# The data
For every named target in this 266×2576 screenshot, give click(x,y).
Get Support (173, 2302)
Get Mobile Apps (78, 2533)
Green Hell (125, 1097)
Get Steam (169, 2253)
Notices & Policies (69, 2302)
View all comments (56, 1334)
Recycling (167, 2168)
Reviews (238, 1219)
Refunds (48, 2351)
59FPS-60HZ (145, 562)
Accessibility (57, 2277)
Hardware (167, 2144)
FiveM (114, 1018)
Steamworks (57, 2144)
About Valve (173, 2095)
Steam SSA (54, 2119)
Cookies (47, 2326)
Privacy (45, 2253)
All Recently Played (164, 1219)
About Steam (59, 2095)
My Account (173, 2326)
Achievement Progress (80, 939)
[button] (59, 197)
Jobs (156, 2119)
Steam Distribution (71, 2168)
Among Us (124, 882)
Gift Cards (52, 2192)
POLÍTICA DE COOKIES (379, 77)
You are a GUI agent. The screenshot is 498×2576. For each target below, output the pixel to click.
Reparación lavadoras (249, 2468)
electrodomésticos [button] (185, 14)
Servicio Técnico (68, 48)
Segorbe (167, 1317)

# Work instruction
All lines from the one that holds "Steam SSA (54, 2119)" to the end of the entries above must be transcribed exactly, both ends included, and no others.

# Task answer
Steam SSA (54, 2119)
Cookies (47, 2326)
Privacy (45, 2253)
All Recently Played (164, 1219)
About Steam (59, 2095)
My Account (173, 2326)
Achievement Progress (80, 939)
[button] (59, 197)
Jobs (156, 2119)
Steam Distribution (71, 2168)
Among Us (124, 882)
Gift Cards (52, 2192)
POLÍTICA DE COOKIES (379, 77)
You are a GUI agent. The screenshot is 498×2576. For each target below, output the pixel to click.
Reparación lavadoras (249, 2468)
electrodomésticos [button] (185, 14)
Servicio Técnico (68, 48)
Segorbe (167, 1317)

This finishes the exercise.